In doing a rigorous phenomenological analysis, I honor that experience over the theoretical framework that might eclipse the experience.  Compare this approach to eating a good meal or sipping a fine wine.  A culinary or wine expert might better appreciate the taste, and certainly might understand why a particular meal or wine tastes delightful. However, anyone enjoying the meal might be equally delighted. The expert, sharing a meal with their child, might share the child’s simple delight.

In the last century, theoretical physics caught up with artists’ and religious leaders’ insights into the nature of time.  Albert Einstein declared, “The distinction between past, present, and future is only an illusion, even if a stubborn one,” while William Blake declared more than a hundred years early, “I see the past, present and future all at once before me.”

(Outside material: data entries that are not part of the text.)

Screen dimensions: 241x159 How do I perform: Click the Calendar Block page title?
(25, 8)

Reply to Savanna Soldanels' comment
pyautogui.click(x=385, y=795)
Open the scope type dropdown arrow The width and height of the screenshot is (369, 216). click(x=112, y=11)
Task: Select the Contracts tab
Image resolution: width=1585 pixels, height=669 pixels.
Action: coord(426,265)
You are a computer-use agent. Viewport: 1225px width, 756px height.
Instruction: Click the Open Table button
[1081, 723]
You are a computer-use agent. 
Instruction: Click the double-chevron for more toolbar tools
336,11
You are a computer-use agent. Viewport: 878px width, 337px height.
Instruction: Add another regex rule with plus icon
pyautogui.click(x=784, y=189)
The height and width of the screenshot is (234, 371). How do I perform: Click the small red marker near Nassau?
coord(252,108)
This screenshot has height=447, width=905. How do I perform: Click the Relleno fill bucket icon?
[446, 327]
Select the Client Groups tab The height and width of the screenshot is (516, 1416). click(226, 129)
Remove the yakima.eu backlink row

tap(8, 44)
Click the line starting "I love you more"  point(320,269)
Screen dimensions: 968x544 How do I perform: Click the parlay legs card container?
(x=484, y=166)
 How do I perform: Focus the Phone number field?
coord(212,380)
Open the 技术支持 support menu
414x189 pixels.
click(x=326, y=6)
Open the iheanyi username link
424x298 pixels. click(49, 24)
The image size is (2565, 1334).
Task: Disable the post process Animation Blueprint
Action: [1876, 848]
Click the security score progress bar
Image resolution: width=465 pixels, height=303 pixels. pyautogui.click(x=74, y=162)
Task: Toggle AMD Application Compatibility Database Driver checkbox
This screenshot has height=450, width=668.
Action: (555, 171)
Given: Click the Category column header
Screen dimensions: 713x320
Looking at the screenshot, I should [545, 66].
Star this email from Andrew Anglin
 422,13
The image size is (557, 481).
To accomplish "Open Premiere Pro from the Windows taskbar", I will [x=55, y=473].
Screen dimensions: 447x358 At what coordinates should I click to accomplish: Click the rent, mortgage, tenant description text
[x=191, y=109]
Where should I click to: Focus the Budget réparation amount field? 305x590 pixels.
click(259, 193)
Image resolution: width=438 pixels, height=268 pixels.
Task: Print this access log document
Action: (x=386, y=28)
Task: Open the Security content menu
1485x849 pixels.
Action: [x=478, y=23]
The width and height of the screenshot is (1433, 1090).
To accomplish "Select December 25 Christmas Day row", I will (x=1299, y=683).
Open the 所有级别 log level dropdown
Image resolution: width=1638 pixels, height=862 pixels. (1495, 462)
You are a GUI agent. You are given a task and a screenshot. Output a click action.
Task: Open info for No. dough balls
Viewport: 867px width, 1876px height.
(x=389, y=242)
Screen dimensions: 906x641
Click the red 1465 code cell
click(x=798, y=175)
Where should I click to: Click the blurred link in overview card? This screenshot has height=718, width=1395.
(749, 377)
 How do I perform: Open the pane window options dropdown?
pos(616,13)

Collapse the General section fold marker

More than a millennium earlier yet, the two accounts of Muhammad’s Night Journey as either an actual transportation of his being or his dream is, in part, a debate about the quality of time.  Is it psychic or variable and physically experienced? 

The South Park artists might blaspheme in their depictions of the Prophet and the Christ, but capture in their lampoon the essential quality of sacred time as phenomena.  We get used to Kenny living in infinity, just as some accept in faith the Prophet and the Christ playing with our notion that time is just one thing after another.  It’s not.  We live in infinity time all the time.  It’s just we have organic bodies and die.